I mean, that's motivated reasoning right there, right?

"Agreeing that existential risk is there would lead to complex intractable problems we don't want to tackle, so let's agree there's no existential risk". This isn't a novel idea, it's why we started climate change mitigations 20 years too late.




No, I meant it as in: there is no reason to agree with that scenario. Stacking a lot of hypotheses on top of each other as to get to something dangerous isn't necessarily something that is convincing.


There's also no reason to agree that AI will be aligned and everything will be fine. The question is what should our default stance be until proven otherwise? I submit it is not to continue building the potentially world-ending technology.

When you see a gun on the table, what do you do? You assume its loaded until proven otherwise. For some reason, those who imagine AI will usher in some tech-utopia not only assume the gun is empty, but that pulling the trigger will bring forth endless prosperity. It's rather insane actually.


Whenever I see people jump to alignment they invariably have jumped over the _much_more questionable assumption that AGI’s will be godlike. This doesn’t even match what we observe in reality - drop a human into the middle of a jungle, and it doesn’t simply become a god just because it has an intelligence that’s orders of magnitude greater than the animals around it. In fact, most people wouldn’t even survive.
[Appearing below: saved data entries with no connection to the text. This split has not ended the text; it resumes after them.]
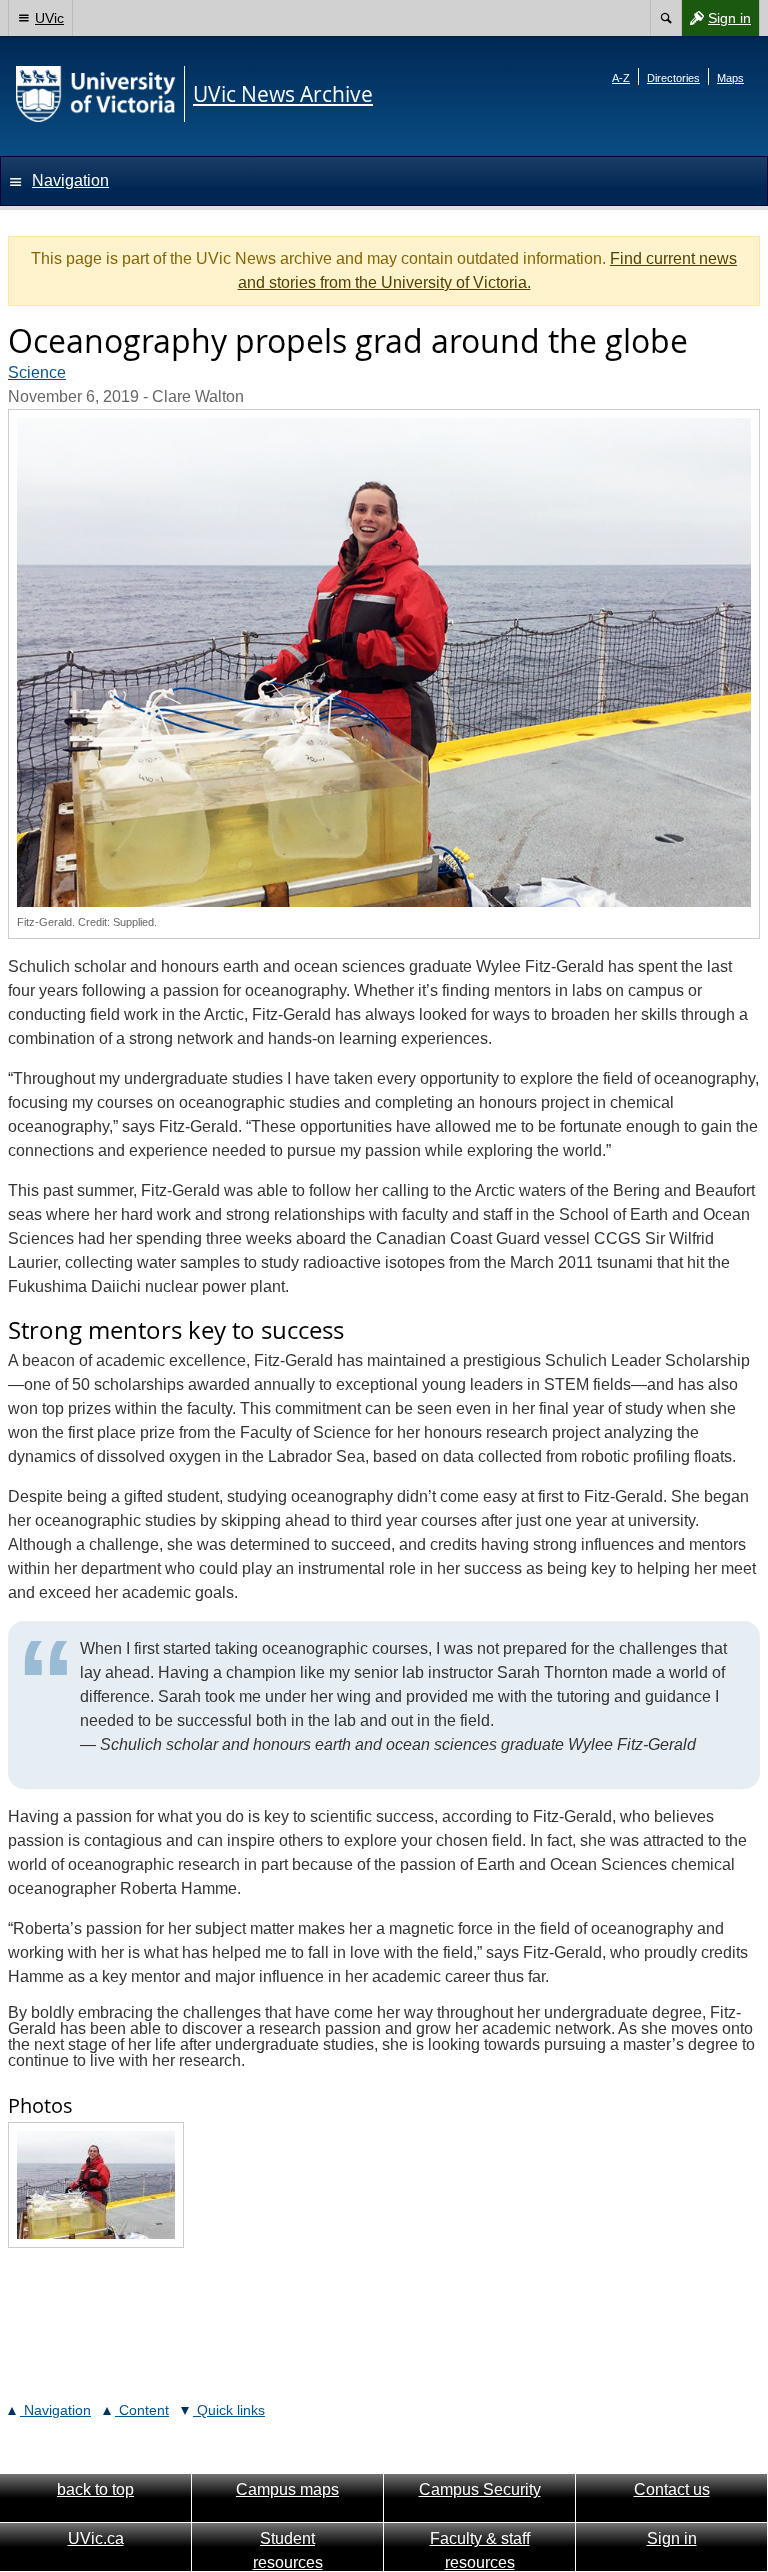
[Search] (665, 18)
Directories (673, 78)
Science (37, 372)
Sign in (716, 22)
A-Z (621, 78)
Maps (730, 78)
Further, our success as a species doesn’t come from lone geniuses, but from large organizations that are able to harness the capabilities of thousands/millions of individual intelligences. Assuming an AGI that’s better than an individual human is going to automatically be better than millions of humans - and so much better that it’s godlike - is disconnected from what we see in reality.

It actually seems to be a reflection of the LessWrong crowd, who (in my experience) greatly overemphasize the role of lone geniuses and end up struggling when it comes social aspects of our society.


I would say this is a failure of your imagination when it comes to possible form factors of AI.

But this is the question I will ask... Why is the human brain the pinnacle of all possible intelligence in your opinion? Why did evolution manage to produce the most efficient possible, the most 'intelligent' format via the random walk that can never be exceeded by anything else?


Its interesting seeing the vast range of claims people confidently use to discount the dangers of AI.

Individual humans are limited by biology, an AGI will not be similarly limited. Due to horizontal scaling, an AGI will perhaps be more like a million individuals all perfectly aligned towards the same goal. There's also the case that an AGI can leverage the complete sum of human knowledge, and can self-direct towards a single goal for an arbitrary amount of time. These are super powers from the perspective of an individual human.

Sure, mega corporations also have superpowers from the perspective of an individual human. But then again, megacorps are in danger of making the planet inhospitable to humans. The limiting factor is that no human-run entity will intentionally make the planet inhospitable to itself. This limits the range of damage that megacorps will inflict on the world. An AGI is not so constrained. So even discounting actual godlike powers, AGI is clearly an x-risk.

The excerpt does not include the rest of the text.